Ketiga, Kementerian Pendidikan Tinggi, Sains dan Teknologi (Kemendikti Saintek) mengalami pemangkasan dari anggaran 57 triliun dipotong 22,5 triliun. Pemotongan besarnya dari perjalanan dinas, rapat dan koordinasi. Program riset juga diusulkan terkena potongan 20 persen.

Keempat, Kementerian Pekerjaan Umum dari anggaran awal 110 triliun dipotong 81,38 triliun atau turun 73 persen.

Selain itu merujuk pada surat Menteri Keuangan Sri Mulyani, secara umum setidaknya ada 16 pos yang diefisienkan kisarannya dari 10 persen hingga 90,0% yaitu; Alat tulis kantor 90%. Percetakan dan souvenir 75.9%. Sewa gedung, kendaraan dan peralatan 73,3%. Belanja lainnya 59,1%. Kegiatan seremonial 56.9%. perjalanan dinas 53,9%. Kajian dan analisis 51.5%. Jasa konsultan 45,7%. Rapat, seminar dan sejenisnya 45,0%. Honor output kegiatan dan jasa profesi 40,0%. Infrastruktur 34,3%. Diklat dan Bintek 29,0%. Peralatan dan mesin 28%. Lisensi aplikasi 21,6%. Bantuan pemerintah 16,7%. Pemeliharaan dan perawatan 10,2%.

Tetapi ternyata menurut sumber yang sama, pemangkasan anggaran ini tidak berlaku secara menyeluruh pada semua Kementerian, salah satunya Kementerian Pertahanan yang memiliki anggaran sebesar Rp166 triliun, Badan Intelijen Rp7 triliun, DPR Rp6,69 triliun dan MPR Rp969 miliar.

Pemangkasan anggaran ini jelas memicu respon dari berbagai kalangan, salah satunya dari Peneliti Cellos Bakhrul Fikri mengatakan bahwa pemangkasan anggaran di tengah perlambatan laju ekonomi akan memperdalam resensi dan meningkatkan ketimpangan. Misalnya pemangkasan transfer dana ke daerah, ini akan memperbesar ketimpangan antar daerah.
Pemangkasan anggaran ini juga menurutnya akan berdampak pada penambahan jumlah pengangguran di Indonesia.

Kemudian ia juga menanggapi terkait pemangkasan yang tidak merata pada semua kementerian.
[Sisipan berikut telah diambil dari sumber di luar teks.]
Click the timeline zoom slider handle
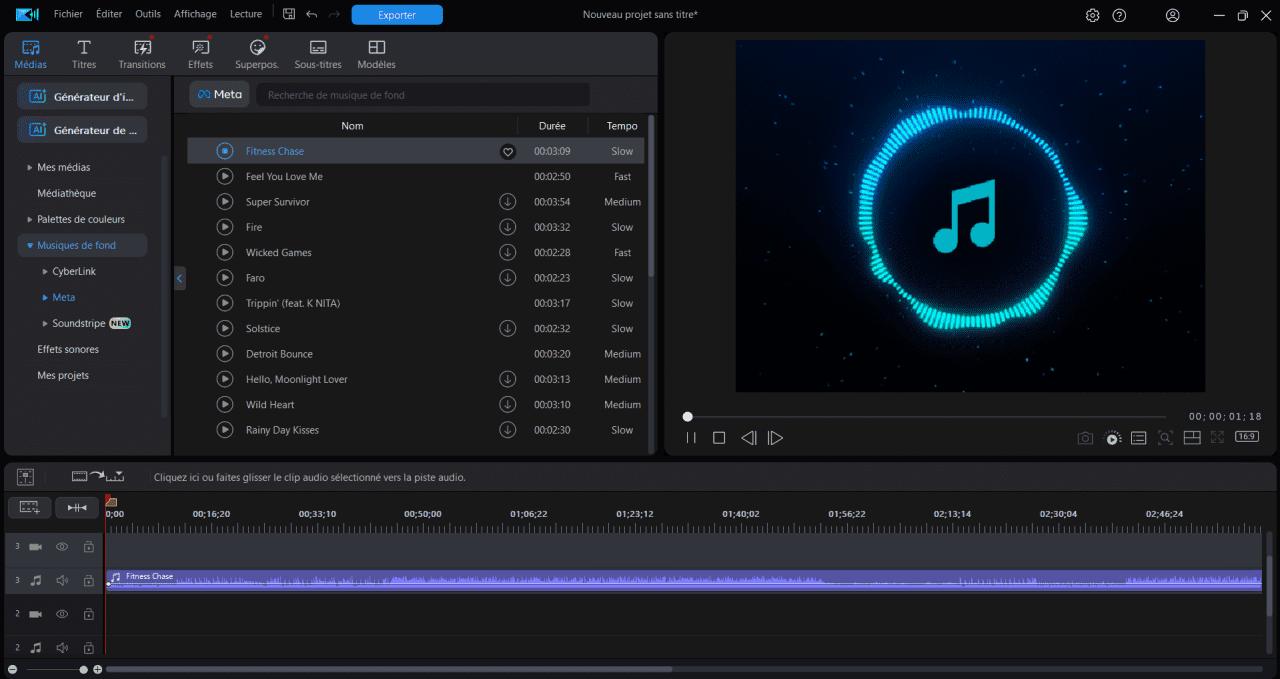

Menurutnya, seharusnya lembaga yang terkena pemangkasan adalah lembaga yang tidak memiliki multipiler effect yang signifikan terhadap fungsi negara sebagai penjamin kelayakan atau kesejahteraan masyarakat.
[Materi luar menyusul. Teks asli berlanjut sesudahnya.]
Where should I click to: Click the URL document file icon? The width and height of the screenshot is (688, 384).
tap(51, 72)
Apa Penyebab Pemerintah Melakukan Efisiensi Anggaran?

Ternyata menurut Bakhrul Fikri, pemerintah melakukan efisiensi anggaran bisa karena dua sebab;

Pertama, bisa jadi karena pemerintah sedang membutuhkan dana untuk membiayai program-program populis seperti Makan Bergizi Gratis MBG) yang memakan anggaran besar.

Kedua, karena penerimaan negara terganggu di mana penerimaan negara terbesar itu dari pajak dan ternyata saat ini aplikasi perpajakannya sedang bermasalah (Cortex).

Demikianlah gambaran sistem ekonomi dalam negara yang menerapkan sistem kapitalisme yang penuh pencitraan tidak tulus dalam mengurus rakyat. Semua anggaran ditentukan oleh seberapa besar pemasukan pajak. Rakyat dikenakan pajak di berbagai sektor kehidupan tetapi kehidupan rakyat jauh dari kata sejahtera.

Lalu bagaimana pemerintah akan menyejahterakan rakyat kalau yang terkena pemangkasan diambil dari kementerian yang mengurusi hajat hidup orang banyak seperti Kementerian Kesehatan dan Pendidikan.

Padahal kedua kementerian tersebut mengurusi sektor vital bagi masyarakat. Sebelum dipotong saja dana untuk kesehatan dan pendidikan masih jauh dari kata cukup apalagi jika dipangkas anggarannya.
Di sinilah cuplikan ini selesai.